We did not recycle the leaves. We did not bag them (the biggest pain in the ass known to man) we dragged them to the street and set them on fire.
Ahh how I loved the sweet smell of burning, smoldering leaves in the Fall. The leaf burning ritual made the hard work of raking and sweeping a chore we almost enjoyed.
There were some drawbacks to the leaf burning. One fall weekend after a rainstorm, the leaves did not want to burn. I suppose we could have waited a few days for them to dry out, but my oldest brother, Jim, was too resourceful for that.
A little lawnmower gas might ignite those leaves. If a little gas might ignite those wet leaves, a lot of gas for sure would get the job done. To be absolutely positive the leaves would burn, Jim added the whole two gallon tank into, around, and on top of a huge pile of wet leaves.

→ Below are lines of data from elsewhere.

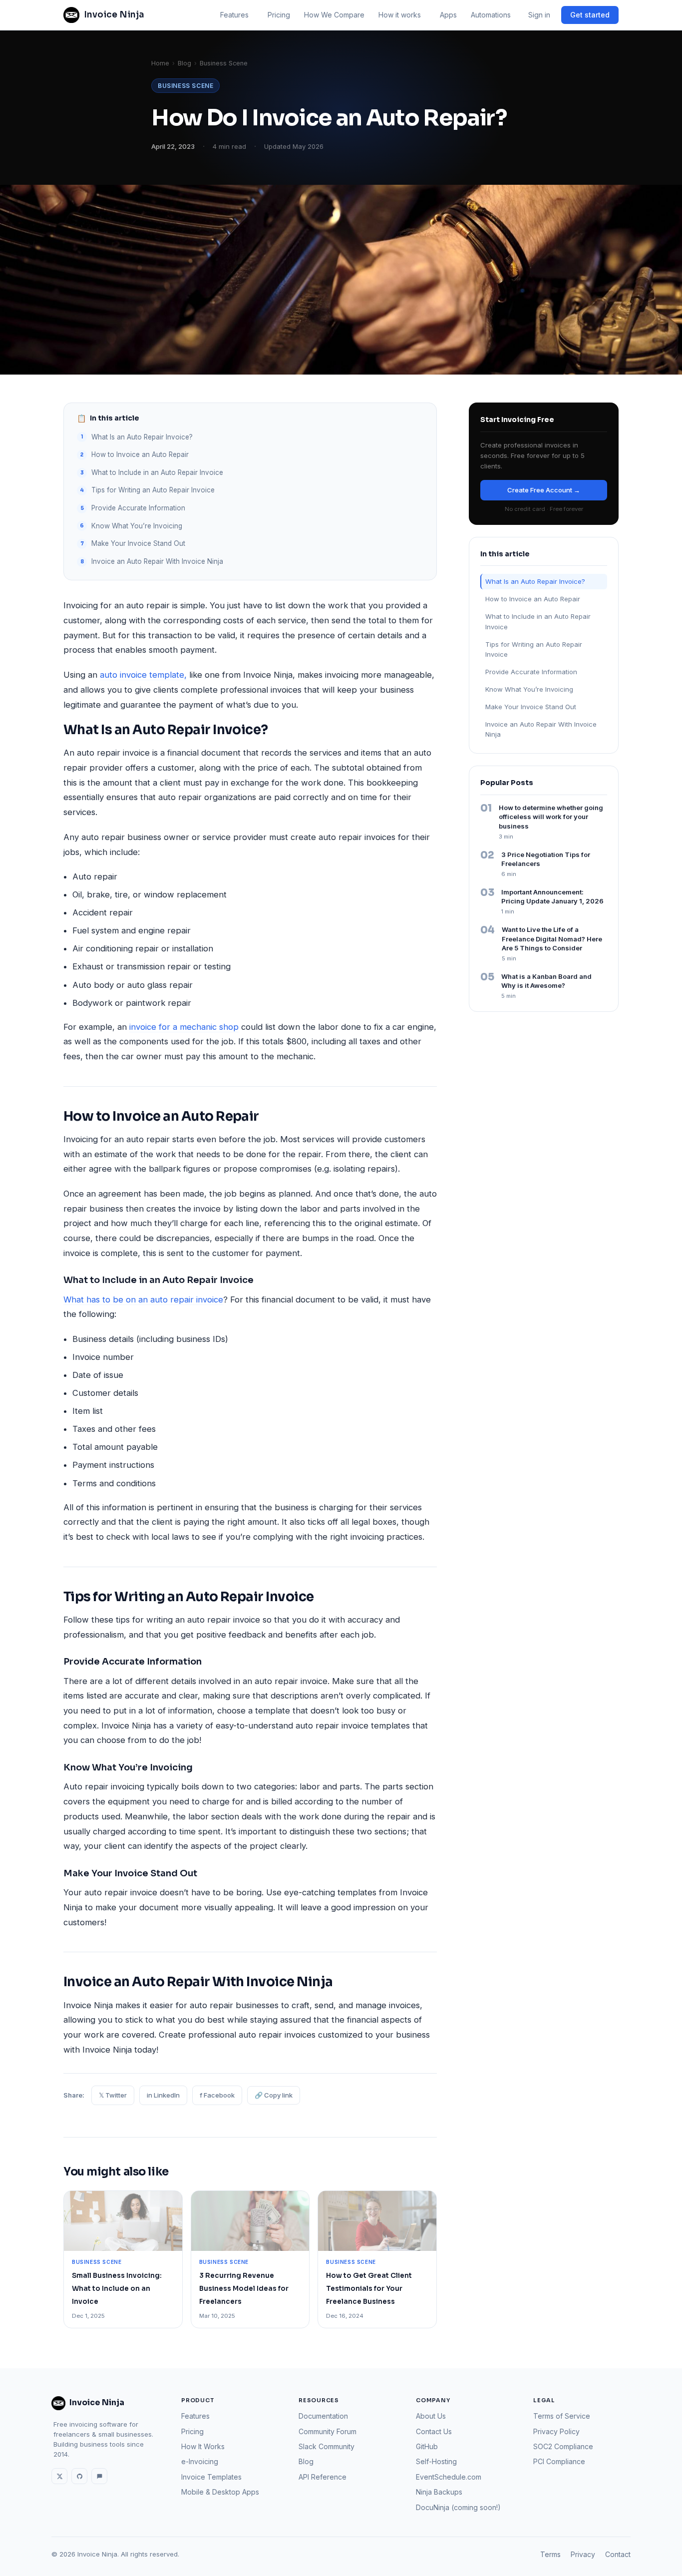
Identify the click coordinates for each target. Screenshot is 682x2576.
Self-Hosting (436, 2461)
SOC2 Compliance (563, 2446)
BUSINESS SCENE (185, 85)
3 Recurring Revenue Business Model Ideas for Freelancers (244, 2288)
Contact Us (434, 2431)
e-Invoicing (199, 2461)
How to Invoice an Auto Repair (140, 454)
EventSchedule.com (448, 2477)
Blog (184, 63)
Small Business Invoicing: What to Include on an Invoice (117, 2288)
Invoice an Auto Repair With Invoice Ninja (157, 561)
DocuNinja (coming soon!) (458, 2507)
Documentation (323, 2416)
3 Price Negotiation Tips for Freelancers (545, 859)
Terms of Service (561, 2416)
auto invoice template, (143, 675)
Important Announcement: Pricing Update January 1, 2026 (552, 896)
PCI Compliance (559, 2461)
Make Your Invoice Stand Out (138, 543)
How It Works (203, 2446)
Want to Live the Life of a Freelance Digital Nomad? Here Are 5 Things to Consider (552, 938)
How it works (399, 14)
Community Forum (327, 2431)
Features (234, 14)
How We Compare (334, 14)
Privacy (583, 2554)
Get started (590, 14)
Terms (550, 2554)
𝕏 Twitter (113, 2095)
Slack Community (326, 2446)
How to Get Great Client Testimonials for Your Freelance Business (369, 2288)
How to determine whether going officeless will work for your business (551, 817)
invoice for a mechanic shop (184, 1027)
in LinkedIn (163, 2095)
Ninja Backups (439, 2492)
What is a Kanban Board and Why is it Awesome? (546, 981)
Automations (491, 14)
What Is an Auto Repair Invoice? (142, 437)
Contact (618, 2554)
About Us (431, 2416)
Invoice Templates (211, 2477)
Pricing (279, 14)
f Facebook (217, 2095)
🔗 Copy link (274, 2095)
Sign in (539, 14)
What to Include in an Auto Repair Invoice (157, 472)
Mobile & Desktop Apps (220, 2492)
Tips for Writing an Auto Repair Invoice (153, 490)
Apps (448, 14)
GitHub (427, 2446)
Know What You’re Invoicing (136, 526)
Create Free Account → (543, 490)
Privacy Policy (556, 2431)
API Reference (322, 2477)
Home (160, 63)
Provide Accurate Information (138, 508)
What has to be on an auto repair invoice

My brother was no dope; he knew putting a match to gasoline might be a little dangerous. Jim positioned me ten yards away as he moved just several paces back from the leaves. With one flick he drove a match against the match pack abrasive strip and sent that tiny flaming torch toward the gasoline soaked pile of leaves.

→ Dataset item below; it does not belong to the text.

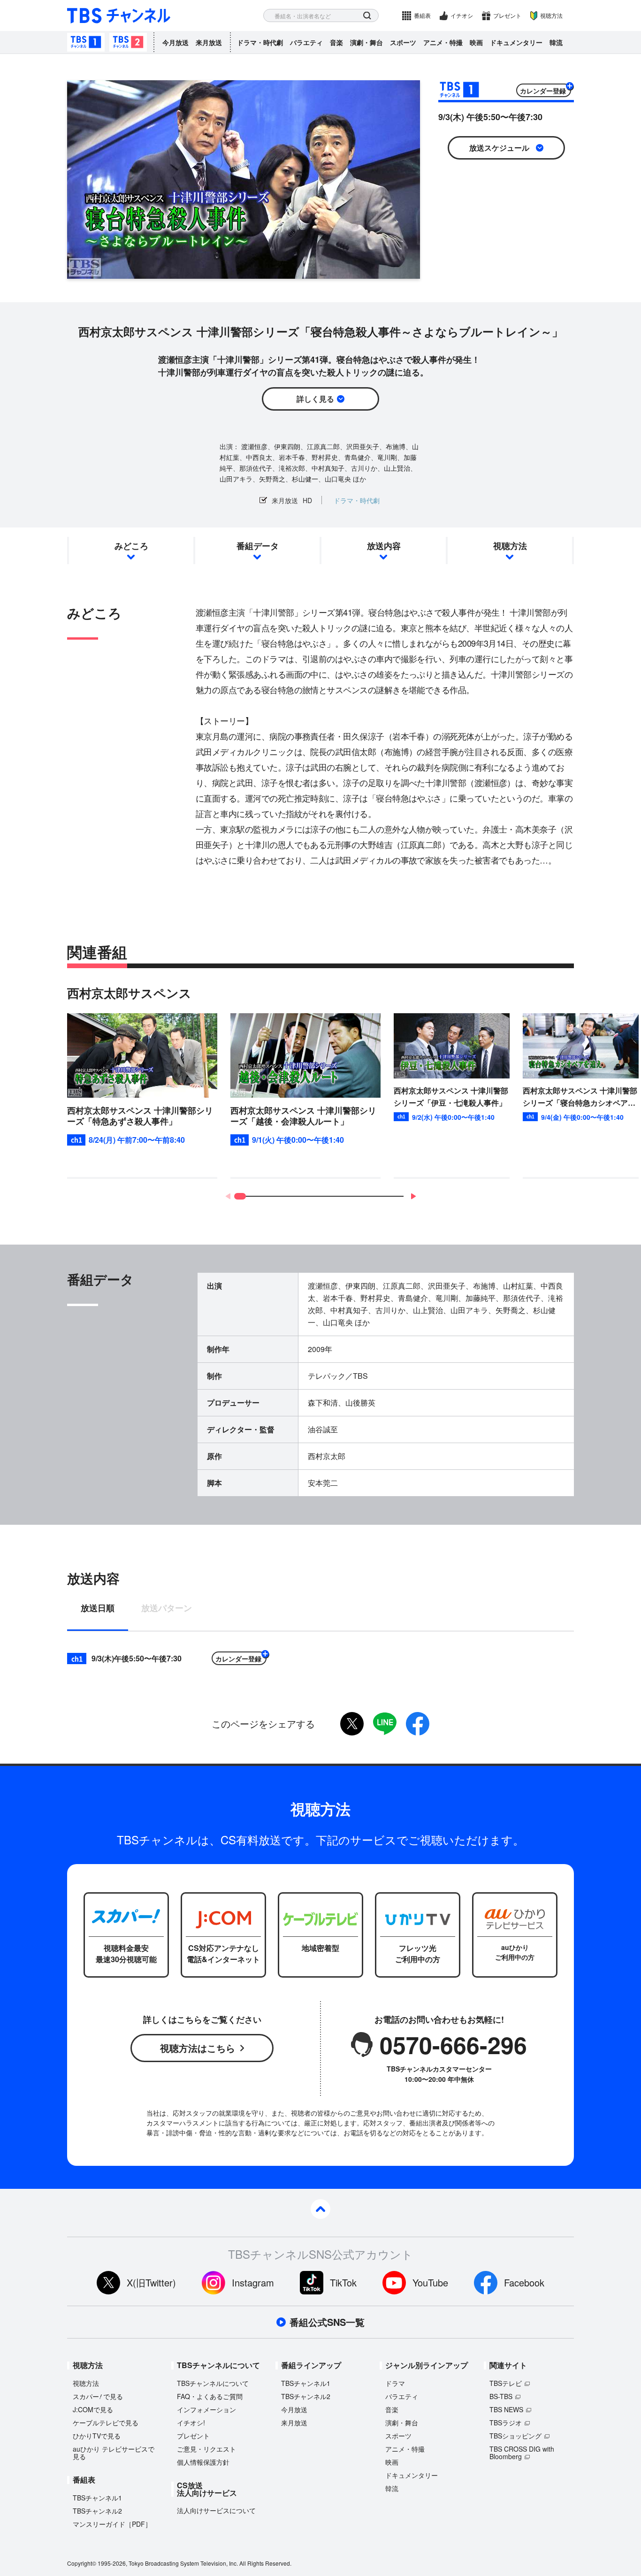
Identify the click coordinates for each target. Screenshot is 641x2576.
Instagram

The flaming match never reached the leaves. My brother, a future physicist, failed to take gas fumes into account. The fumes from two gallons of gas soaked into wet leaves apparently reached a tiny bit less than several paces. The resulting explosion was instant. It knocked Jim onto his back and slightly singed his eyebrows.
Damn that was cool!
Stupid, but cool!
Several years later our town put a halt to the Fall leaf burning ritual, and most towns in the state followed. The leaf burning ban wasn’t from an air pollution issue, or global warming concerns; no, it was a safety issue. Almost everyone waited for the weekend to burn the leaves, and a large bonfire in front of every quarter acre lot on the street created a visibility problem. It took several car accidents from vehicles traveling blindly through smoke at about three miles an hour and a small child almost being run over to convince our town’s leaders that the sweet smell of burning leaves and the convenience of no bagging was not worth the residents safety.
The lawmakers were right of course, and the new ritual of leaf bagging and recycling is a good thing. Still I miss those days of innocence when we did not worry about polluting our lungs, heating our planet or blowing ourselves up.
I miss the old leaf disposal ritual.
It doesn’t quite seem like Fall without the smell of burning leaves.